▶ TASK PROMPT
The required output is the line containing "Image resolution: width=2560" followed by every line after it to the end of the listing, each written out exactly.

######

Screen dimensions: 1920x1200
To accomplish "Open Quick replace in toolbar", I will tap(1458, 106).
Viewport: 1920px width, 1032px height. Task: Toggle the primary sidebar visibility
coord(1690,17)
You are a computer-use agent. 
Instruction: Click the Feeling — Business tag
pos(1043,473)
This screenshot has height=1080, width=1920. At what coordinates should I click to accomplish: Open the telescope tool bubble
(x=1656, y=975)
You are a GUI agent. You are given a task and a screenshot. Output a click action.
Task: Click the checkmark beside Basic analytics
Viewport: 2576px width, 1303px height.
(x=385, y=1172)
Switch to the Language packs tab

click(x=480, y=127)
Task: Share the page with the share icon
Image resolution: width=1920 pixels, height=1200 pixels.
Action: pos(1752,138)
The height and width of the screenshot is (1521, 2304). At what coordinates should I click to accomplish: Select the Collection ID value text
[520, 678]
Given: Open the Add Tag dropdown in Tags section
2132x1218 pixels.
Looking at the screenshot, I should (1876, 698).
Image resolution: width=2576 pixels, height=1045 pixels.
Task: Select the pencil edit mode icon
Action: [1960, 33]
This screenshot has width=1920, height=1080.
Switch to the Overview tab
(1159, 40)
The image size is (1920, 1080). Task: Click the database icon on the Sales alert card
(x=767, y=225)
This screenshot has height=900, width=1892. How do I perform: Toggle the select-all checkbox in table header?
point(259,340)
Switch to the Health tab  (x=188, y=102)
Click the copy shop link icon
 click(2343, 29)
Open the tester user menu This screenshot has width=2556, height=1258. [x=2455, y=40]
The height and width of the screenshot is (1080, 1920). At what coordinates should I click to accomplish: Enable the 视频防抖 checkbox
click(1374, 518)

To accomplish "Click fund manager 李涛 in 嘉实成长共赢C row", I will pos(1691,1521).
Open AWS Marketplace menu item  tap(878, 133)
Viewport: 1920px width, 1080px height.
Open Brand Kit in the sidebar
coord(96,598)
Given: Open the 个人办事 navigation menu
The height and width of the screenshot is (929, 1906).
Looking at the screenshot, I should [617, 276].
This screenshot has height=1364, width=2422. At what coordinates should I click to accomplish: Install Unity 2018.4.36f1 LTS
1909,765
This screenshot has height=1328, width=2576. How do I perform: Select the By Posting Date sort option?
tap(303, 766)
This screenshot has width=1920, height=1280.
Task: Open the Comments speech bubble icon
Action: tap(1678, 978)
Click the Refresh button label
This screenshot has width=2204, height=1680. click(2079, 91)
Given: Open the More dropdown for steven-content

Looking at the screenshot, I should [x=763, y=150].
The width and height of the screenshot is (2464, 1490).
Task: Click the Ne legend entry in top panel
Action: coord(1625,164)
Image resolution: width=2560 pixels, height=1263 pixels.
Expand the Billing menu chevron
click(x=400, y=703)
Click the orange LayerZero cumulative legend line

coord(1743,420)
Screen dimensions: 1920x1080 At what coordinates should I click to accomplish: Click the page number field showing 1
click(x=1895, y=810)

######

▶ ANSWER SECTION
Image resolution: width=2560 pixels, height=1263 pixels.
Expand the Billing menu chevron
click(x=400, y=703)
Click the orange LayerZero cumulative legend line

coord(1743,420)
Screen dimensions: 1920x1080 At what coordinates should I click to accomplish: Click the page number field showing 1
click(x=1895, y=810)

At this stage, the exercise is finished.